A research team led by Professor Aydogan Ozcan from the Electrical and Computer Engineering Department at the University of California, Los Angeles (UCLA) and colleagues have developed an artificial intelligence (AI) powered innovative bacterial colony detection system using a thin-film transistor (TFT) array, which is a widely used technology in mobile phones and other displays.
Detecting and identifying pathogenic bacteria early in food and water samples are essential to public health. More than 4 billion dollars are spent on pathogenic bacteria infections annually in the United States alone, and they result in millions of deaths globally.
Escherichia coli (E. coli) and other coliform bacteria are among the most prevalent pathogenic bacteria, and they are a sign of fecal contamination in food and water samples. The most common and traditional method for finding these pathogenic bacteria includes culturing the samples, which often requires a final read-out of more than 24 hours and expert visual inspection.
Although some techniques based on, for instance, the amplification of nucleic acids, can cut the detection time to a few hours, they are insensitive to low bacterial concentrations and are unable to distinguish between live and dead bacteria. In order to screen water samples for bacteria, the US Environmental Protection Agency (EPA) does not authorize any nucleic acid-based bacteria sensing methods.
The system was recently published in ACS Photonics, the American Chemical Society (ACS) journal.
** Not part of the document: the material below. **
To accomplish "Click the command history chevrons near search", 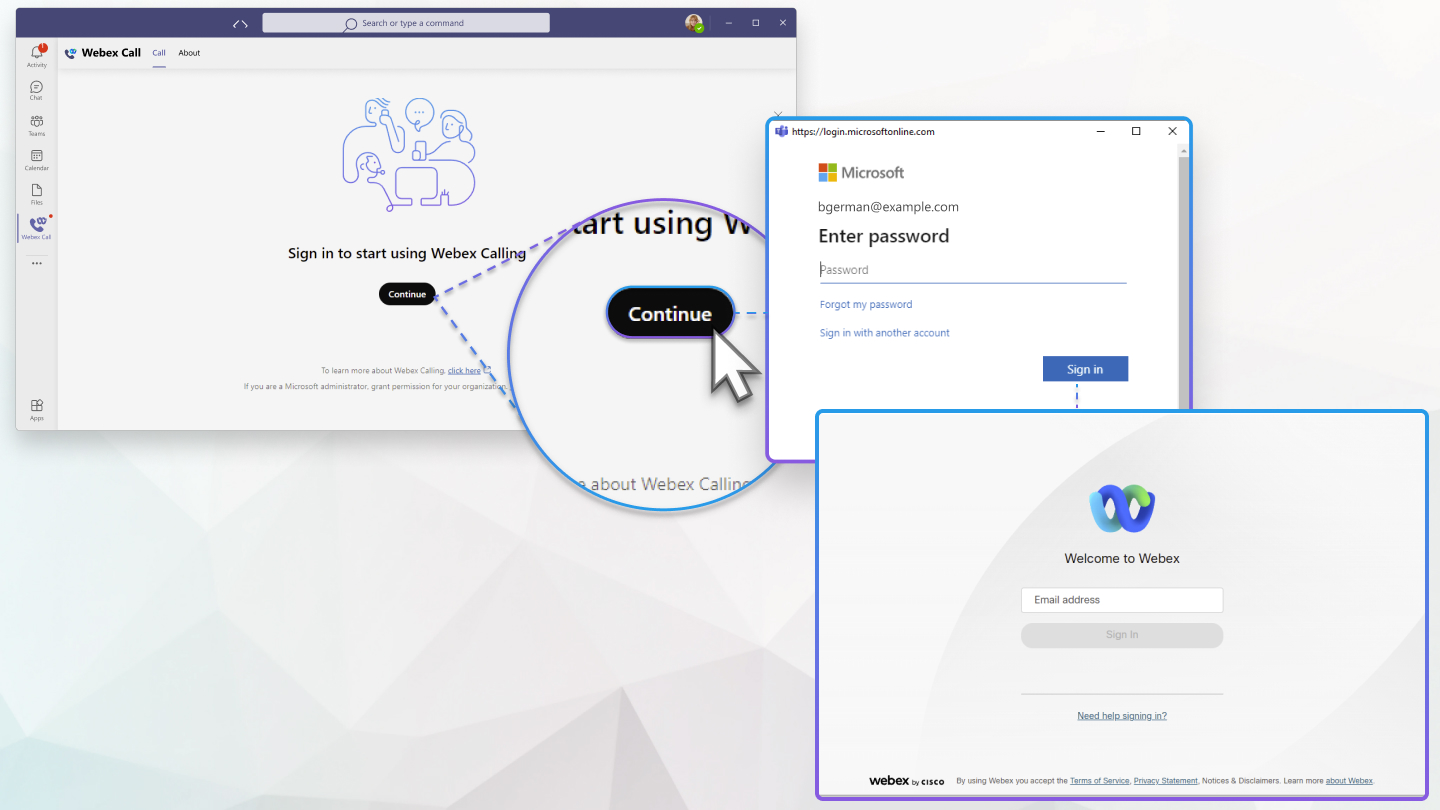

AI-Powered Bacterial Colony Detection System is Fast and Accurate
The AI system was able to quickly capture the growth patterns of bacterial colonies without the need for scanning, which was possible due to the ultra-large imaging area of the TFT array (27 mm 26 mm) created by researchers at Japan Display Inc. This resulted in a significant reduction in both the hardware and software design requirements.
Comparing this technology to EPA-approved, gold-standard culture-based procedures resulted in 12-hour time savings. The AI-based system could quickly and automatically detect colony growth with a deep neural network by examining the microscopic images acquired by the TFT array as a function of time. The species of bacteria are categorized using a second neural network after each colony has been found.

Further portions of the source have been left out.